An NLP-based generative chatbot that speaks like a character from a classic 1940's Film Noir.
To create the chatbot I used a corpus of Film Noir screenplays to fine-tune Hugging Face's version of Microsoft's DialoGPT NLP model.
Even though the training corpus was fairly small (10,000 lines of dialogue) the fine-tuned model has picked up quite a lot of Film Noir style and content. Conversations tend to veer towards themes of crime and betrayal, and the vocabulary contains quite a bit of 1940's slang. The chatbot has no concept of character, so it will sometimes abruptly shift personas between detective and femme fatale, or address the user with different names.

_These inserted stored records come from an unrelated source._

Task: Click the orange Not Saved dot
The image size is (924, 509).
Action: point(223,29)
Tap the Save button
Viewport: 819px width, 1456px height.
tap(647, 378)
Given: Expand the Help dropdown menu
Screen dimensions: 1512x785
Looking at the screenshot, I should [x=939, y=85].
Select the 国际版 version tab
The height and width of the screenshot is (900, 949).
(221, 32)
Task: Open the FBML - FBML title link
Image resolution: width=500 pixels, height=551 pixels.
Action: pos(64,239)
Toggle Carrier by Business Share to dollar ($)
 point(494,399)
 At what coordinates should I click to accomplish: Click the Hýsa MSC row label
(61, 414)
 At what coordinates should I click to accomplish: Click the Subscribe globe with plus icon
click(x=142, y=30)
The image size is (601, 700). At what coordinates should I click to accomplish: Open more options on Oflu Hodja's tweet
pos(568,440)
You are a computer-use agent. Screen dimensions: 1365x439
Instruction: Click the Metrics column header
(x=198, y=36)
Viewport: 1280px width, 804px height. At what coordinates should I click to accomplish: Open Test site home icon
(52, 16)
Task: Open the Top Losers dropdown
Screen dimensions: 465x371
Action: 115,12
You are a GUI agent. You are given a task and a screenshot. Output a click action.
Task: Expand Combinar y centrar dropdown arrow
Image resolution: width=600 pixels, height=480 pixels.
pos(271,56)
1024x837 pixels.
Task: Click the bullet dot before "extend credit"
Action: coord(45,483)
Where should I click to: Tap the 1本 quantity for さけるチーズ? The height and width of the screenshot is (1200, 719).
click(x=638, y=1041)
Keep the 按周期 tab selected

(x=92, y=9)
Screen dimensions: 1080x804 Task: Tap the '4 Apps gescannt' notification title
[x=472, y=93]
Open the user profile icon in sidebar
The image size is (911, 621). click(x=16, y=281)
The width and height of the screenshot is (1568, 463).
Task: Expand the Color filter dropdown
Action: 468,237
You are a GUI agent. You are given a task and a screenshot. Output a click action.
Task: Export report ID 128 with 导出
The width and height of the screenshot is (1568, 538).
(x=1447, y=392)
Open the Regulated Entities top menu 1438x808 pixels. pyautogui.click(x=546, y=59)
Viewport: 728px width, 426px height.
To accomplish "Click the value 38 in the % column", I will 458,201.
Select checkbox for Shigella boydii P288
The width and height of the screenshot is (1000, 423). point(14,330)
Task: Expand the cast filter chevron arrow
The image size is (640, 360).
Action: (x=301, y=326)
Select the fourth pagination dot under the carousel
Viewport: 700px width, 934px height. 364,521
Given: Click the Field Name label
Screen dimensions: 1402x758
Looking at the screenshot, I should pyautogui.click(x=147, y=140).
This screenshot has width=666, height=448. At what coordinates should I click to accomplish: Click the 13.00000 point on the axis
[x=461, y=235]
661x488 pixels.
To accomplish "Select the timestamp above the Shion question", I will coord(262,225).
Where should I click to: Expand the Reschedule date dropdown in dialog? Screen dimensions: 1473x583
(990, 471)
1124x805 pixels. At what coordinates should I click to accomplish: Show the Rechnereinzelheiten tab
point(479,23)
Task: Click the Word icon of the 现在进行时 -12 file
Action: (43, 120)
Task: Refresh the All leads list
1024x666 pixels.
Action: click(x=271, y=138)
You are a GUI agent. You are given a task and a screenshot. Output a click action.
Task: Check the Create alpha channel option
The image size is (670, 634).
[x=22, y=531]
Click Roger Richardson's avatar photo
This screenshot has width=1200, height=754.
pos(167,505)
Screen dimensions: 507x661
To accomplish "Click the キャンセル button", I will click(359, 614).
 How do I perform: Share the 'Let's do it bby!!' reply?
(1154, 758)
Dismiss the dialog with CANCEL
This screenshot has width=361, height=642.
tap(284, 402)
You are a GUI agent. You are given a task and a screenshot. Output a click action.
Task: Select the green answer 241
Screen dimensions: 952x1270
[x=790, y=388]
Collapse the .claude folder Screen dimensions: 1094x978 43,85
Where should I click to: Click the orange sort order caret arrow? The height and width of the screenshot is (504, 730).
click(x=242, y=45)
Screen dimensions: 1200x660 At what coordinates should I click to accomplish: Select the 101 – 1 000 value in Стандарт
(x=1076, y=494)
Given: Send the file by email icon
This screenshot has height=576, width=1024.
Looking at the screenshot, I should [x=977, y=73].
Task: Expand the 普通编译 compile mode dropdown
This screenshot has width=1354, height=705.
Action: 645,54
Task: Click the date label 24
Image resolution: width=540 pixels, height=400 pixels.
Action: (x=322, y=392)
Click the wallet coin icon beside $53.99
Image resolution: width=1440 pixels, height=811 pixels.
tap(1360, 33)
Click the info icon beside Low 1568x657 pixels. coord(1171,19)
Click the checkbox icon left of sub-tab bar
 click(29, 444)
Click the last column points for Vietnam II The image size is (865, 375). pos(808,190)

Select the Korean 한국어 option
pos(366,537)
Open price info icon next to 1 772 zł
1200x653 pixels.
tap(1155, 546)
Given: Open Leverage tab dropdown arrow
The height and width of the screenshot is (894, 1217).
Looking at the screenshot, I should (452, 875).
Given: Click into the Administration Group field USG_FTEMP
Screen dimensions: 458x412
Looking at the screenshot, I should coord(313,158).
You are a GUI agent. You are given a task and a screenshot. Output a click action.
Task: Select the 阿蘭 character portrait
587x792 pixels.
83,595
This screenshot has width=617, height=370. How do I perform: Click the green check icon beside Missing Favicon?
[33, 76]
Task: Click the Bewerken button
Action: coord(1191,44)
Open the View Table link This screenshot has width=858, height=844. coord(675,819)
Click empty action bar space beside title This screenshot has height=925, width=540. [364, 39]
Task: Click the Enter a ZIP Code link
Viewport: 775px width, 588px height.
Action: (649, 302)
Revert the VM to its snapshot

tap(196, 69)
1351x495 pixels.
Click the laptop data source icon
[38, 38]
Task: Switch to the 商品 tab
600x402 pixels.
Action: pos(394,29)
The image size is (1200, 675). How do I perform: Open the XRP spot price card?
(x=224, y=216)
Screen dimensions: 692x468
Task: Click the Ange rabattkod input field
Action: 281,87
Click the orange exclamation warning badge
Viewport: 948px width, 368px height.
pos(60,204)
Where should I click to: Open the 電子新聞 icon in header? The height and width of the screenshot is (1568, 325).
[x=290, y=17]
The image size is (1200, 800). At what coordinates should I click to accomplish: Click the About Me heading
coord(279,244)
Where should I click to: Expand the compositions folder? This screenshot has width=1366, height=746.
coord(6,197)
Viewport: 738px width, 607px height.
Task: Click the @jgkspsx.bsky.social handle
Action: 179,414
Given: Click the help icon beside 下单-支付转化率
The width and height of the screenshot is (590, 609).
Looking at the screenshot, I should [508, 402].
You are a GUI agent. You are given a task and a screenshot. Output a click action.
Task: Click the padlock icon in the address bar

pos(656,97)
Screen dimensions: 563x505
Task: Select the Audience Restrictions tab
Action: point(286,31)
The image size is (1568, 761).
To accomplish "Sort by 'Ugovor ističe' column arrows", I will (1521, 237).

The current model does tend to suffer from overfitting – the chatbot will sometimes retrieve a memorized line of dialogue straight from a screenplay instead of coming up with a novel response. I plan to redo the fine-tuning using more data and a less-complex base model in order to address this problem.
To complete the project, I set up a Flask application that runs the NLP model and exposes a Rest API. My frontend, which I wrote in React, uses the API to send messages from the user to the model and get the responses back. The frontend also uses SQLite database to enable the user to save chats and load them again later.
I thought the user interface should be as simple as possible, and really focus the user on the chat experience itself. Ideally I wanted the conversation with the bot to be the interface, not the text and buttons on the screen.
When the app first loads the chat window is already active, and the user can just jump in and start chatting. But if the user hesitates for more than 10 seconds, the bot takes the initiative and starts talking to the user.
These messages aren't generated by the model, they're a pre-scripted sequence designed to invite the user into the experience. The longer the user goes without typing anything, the more specific the prompts get. As soon as the user starts typing, the sequence ends and the model takes over the conversation.
The user can save the current chat, view their saved chats, and load saved chats into the current chat window in case they want to resume the conversation. The saved chat dialogue is loaded into the model as well as the frontend UI, so that the chatbot is aware of the context of the conversation and can pick up where it left off.